— Problem to work on —
With no omissions, write out every record given below.
[[ Supplied data, beginning ]]
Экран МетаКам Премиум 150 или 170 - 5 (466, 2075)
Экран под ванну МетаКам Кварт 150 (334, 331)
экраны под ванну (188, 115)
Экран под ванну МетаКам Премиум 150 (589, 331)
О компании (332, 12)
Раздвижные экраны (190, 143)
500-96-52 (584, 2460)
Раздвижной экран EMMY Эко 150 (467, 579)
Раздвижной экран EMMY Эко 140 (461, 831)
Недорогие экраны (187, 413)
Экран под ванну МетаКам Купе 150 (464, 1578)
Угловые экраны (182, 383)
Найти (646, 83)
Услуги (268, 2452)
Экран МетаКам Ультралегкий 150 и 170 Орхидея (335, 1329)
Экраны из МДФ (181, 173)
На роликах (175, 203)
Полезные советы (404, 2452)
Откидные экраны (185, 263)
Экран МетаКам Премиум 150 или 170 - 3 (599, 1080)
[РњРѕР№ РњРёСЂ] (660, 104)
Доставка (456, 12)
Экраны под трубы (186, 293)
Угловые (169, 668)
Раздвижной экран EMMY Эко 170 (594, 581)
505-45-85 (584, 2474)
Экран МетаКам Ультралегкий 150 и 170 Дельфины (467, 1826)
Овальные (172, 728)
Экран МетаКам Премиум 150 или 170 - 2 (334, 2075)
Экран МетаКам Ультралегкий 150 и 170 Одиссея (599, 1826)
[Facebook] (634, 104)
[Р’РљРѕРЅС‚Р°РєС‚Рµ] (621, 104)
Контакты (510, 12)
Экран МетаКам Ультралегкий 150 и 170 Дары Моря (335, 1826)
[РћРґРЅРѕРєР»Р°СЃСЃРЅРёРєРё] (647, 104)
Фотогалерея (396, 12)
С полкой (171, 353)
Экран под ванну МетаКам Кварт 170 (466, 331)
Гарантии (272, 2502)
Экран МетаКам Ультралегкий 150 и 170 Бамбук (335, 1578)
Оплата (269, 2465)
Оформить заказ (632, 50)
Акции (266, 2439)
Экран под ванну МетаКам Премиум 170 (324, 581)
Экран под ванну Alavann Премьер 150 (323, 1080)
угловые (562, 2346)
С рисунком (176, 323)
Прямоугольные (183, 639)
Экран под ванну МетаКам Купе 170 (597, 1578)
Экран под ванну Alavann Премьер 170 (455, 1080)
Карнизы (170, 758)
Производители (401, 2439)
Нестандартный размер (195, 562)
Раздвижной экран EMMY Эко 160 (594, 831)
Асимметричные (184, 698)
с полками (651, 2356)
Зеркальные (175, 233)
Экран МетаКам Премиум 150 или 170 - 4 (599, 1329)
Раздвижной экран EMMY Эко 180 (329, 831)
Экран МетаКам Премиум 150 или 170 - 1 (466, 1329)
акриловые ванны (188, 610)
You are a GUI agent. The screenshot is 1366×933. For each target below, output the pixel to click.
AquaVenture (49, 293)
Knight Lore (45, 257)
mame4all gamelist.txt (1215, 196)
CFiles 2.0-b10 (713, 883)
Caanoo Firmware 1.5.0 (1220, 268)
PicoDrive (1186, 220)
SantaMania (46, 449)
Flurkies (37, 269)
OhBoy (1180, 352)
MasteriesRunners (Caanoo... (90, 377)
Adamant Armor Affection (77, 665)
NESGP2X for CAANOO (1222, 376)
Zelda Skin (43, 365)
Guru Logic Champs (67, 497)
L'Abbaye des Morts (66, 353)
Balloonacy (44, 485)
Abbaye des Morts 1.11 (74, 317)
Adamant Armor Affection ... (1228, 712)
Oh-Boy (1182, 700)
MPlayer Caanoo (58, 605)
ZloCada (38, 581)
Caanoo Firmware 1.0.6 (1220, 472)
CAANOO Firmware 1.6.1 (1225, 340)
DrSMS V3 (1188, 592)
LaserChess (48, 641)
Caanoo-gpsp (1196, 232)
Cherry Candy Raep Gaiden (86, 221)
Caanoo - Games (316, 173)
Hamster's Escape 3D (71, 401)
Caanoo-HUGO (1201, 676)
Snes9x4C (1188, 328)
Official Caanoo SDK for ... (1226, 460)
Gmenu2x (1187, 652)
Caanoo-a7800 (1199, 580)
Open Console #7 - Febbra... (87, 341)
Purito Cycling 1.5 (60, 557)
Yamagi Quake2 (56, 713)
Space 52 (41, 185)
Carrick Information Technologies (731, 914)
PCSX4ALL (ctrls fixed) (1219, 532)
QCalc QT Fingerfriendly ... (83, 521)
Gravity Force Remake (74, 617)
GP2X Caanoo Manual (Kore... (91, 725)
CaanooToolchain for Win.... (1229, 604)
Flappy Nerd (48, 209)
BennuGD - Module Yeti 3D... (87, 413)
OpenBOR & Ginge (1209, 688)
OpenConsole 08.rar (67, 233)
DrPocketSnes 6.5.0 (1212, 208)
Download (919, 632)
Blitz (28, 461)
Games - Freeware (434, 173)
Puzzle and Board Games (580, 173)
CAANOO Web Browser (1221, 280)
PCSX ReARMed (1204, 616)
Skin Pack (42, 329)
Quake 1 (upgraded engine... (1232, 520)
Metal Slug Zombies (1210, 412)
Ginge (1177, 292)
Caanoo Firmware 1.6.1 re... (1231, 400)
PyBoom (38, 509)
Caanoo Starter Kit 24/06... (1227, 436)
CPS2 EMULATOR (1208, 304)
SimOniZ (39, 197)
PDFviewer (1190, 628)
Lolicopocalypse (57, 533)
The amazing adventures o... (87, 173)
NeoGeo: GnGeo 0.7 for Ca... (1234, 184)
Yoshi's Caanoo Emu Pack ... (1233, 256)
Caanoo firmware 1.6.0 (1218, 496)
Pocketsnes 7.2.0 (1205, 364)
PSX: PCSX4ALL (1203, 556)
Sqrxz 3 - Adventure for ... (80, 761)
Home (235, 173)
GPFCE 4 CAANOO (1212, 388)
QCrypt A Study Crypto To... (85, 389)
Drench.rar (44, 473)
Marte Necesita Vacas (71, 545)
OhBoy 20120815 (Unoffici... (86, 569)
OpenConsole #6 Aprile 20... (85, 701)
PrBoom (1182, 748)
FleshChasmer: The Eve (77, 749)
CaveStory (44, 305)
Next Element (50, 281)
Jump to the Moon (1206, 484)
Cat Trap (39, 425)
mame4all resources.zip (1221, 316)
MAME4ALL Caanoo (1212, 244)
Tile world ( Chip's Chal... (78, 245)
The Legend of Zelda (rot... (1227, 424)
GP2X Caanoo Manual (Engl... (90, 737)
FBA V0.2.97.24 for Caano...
[[ Supplied data, end ]]
— Response to this exercise —
Экран МетаКам Премиум 150 или 170 - 5 (466, 2075)
Экран под ванну МетаКам Кварт 150 (334, 331)
экраны под ванну (188, 115)
Экран под ванну МетаКам Премиум 150 (589, 331)
О компании (332, 12)
Раздвижные экраны (190, 143)
500-96-52 (584, 2460)
Раздвижной экран EMMY Эко 150 (467, 579)
Раздвижной экран EMMY Эко 140 (461, 831)
Недорогие экраны (187, 413)
Экран под ванну МетаКам Купе 150 (464, 1578)
Угловые экраны (182, 383)
Найти (646, 83)
Услуги (268, 2452)
Экран МетаКам Ультралегкий 150 и 170 Орхидея (335, 1329)
Экраны из МДФ (181, 173)
На роликах (175, 203)
Полезные советы (404, 2452)
Откидные экраны (185, 263)
Экран МетаКам Премиум 150 или 170 - 3 (599, 1080)
[РњРѕР№ РњРёСЂ] (660, 104)
Доставка (456, 12)
Экраны под трубы (186, 293)
Угловые (169, 668)
Раздвижной экран EMMY Эко 170 (594, 581)
505-45-85 (584, 2474)
Экран МетаКам Ультралегкий 150 и 170 Дельфины (467, 1826)
Овальные (172, 728)
Экран МетаКам Премиум 150 или 170 - 2 (334, 2075)
Экран МетаКам Ультралегкий 150 и 170 Одиссея (599, 1826)
[Facebook] (634, 104)
[Р’РљРѕРЅС‚Р°РєС‚Рµ] (621, 104)
Контакты (510, 12)
Экран МетаКам Ультралегкий 150 и 170 Дары Моря (335, 1826)
[РћРґРЅРѕРєР»Р°СЃСЃРЅРёРєРё] (647, 104)
Фотогалерея (396, 12)
С полкой (171, 353)
Экран под ванну МетаКам Кварт 170 (466, 331)
Гарантии (272, 2502)
Экран МетаКам Ультралегкий 150 и 170 Бамбук (335, 1578)
Оплата (269, 2465)
Оформить заказ (632, 50)
Акции (266, 2439)
Экран под ванну МетаКам Премиум 170 (324, 581)
Экран под ванну Alavann Премьер 150 (323, 1080)
угловые (562, 2346)
С рисунком (176, 323)
Прямоугольные (183, 639)
Экран под ванну МетаКам Купе 170 (597, 1578)
Экран под ванну Alavann Премьер 170 (455, 1080)
Карнизы (170, 758)
Производители (401, 2439)
Нестандартный размер (195, 562)
Раздвижной экран EMMY Эко 160 (594, 831)
Асимметричные (184, 698)
с полками (651, 2356)
Зеркальные (175, 233)
Экран МетаКам Премиум 150 или 170 - 4 (599, 1329)
Раздвижной экран EMMY Эко 180 (329, 831)
Экран МетаКам Премиум 150 или 170 - 1 (466, 1329)
акриловые ванны (188, 610)
You are a GUI agent. The screenshot is 1366×933. For each target below, output the pixel to click.
AquaVenture (49, 293)
Knight Lore (45, 257)
mame4all gamelist.txt (1215, 196)
CFiles 2.0-b10 (713, 883)
Caanoo Firmware 1.5.0 (1220, 268)
PicoDrive (1186, 220)
SantaMania (46, 449)
Flurkies (37, 269)
OhBoy (1180, 352)
MasteriesRunners (Caanoo... (90, 377)
Adamant Armor Affection (77, 665)
NESGP2X for CAANOO (1222, 376)
Zelda Skin (43, 365)
Guru Logic Champs (67, 497)
L'Abbaye des Morts (66, 353)
Balloonacy (44, 485)
Abbaye des Morts 1.11 (74, 317)
Adamant Armor Affection ... (1228, 712)
Oh-Boy (1182, 700)
MPlayer Caanoo (58, 605)
ZloCada (38, 581)
Caanoo Firmware 1.0.6 (1220, 472)
CAANOO Firmware 1.6.1 (1225, 340)
DrSMS V3 (1188, 592)
LaserChess (48, 641)
Caanoo-gpsp (1196, 232)
Cherry Candy Raep Gaiden (86, 221)
Caanoo - Games (316, 173)
Hamster's Escape 3D (71, 401)
Caanoo-HUGO (1201, 676)
Snes9x4C (1188, 328)
Official Caanoo SDK for ... (1226, 460)
Gmenu2x (1187, 652)
Caanoo-a7800 (1199, 580)
Open Console #7 - Febbra... (87, 341)
Purito Cycling 1.5 (60, 557)
Yamagi Quake2 (56, 713)
Space 52 (41, 185)
Carrick Information Technologies (731, 914)
PCSX4ALL (ctrls fixed) (1219, 532)
QCalc QT Fingerfriendly ... (83, 521)
Gravity Force Remake (74, 617)
GP2X Caanoo Manual (Kore... (91, 725)
CaanooToolchain for Win.... (1229, 604)
Flappy Nerd (48, 209)
BennuGD - Module Yeti 3D... (87, 413)
OpenBOR & Ginge (1209, 688)
OpenConsole 08.rar (67, 233)
DrPocketSnes 6.5.0 (1212, 208)
Download (919, 632)
Blitz (28, 461)
Games - Freeware (434, 173)
Puzzle and Board Games (580, 173)
CAANOO Web Browser (1221, 280)
PCSX ReARMed (1204, 616)
Skin Pack (42, 329)
Quake 1 (upgraded engine... (1232, 520)
Metal Slug Zombies (1210, 412)
Ginge (1177, 292)
Caanoo Firmware 1.6.1 re... (1231, 400)
PyBoom (38, 509)
Caanoo Starter Kit 24/06... (1227, 436)
CPS2 EMULATOR (1208, 304)
SimOniZ (39, 197)
PDFviewer (1190, 628)
Lolicopocalypse (57, 533)
The amazing adventures o... (87, 173)
NeoGeo: GnGeo 0.7 for Ca... (1234, 184)
Yoshi's Caanoo Emu Pack ... (1233, 256)
Caanoo firmware 1.6.0 (1218, 496)
Pocketsnes 7.2.0 (1205, 364)
PSX: PCSX4ALL (1203, 556)
Sqrxz 3 - Adventure for ... (80, 761)
Home (235, 173)
GPFCE 4 CAANOO (1212, 388)
QCrypt A Study Crypto To... (85, 389)
Drench.rar (44, 473)
Marte Necesita Vacas (71, 545)
OhBoy 20120815 (Unoffici... (86, 569)
OpenConsole #6 Aprile 20... (85, 701)
PrBoom (1182, 748)
FleshChasmer: The Eve (77, 749)
CaveStory (44, 305)
Next Element (50, 281)
Jump to the Moon (1206, 484)
Cat Trap (39, 425)
mame4all resources.zip (1221, 316)
MAME4ALL Caanoo (1212, 244)
Tile world ( Chip's Chal... (78, 245)
The Legend of Zelda (rot... (1227, 424)
GP2X Caanoo Manual (Engl... (90, 737)
FBA V0.2.97.24 for Caano...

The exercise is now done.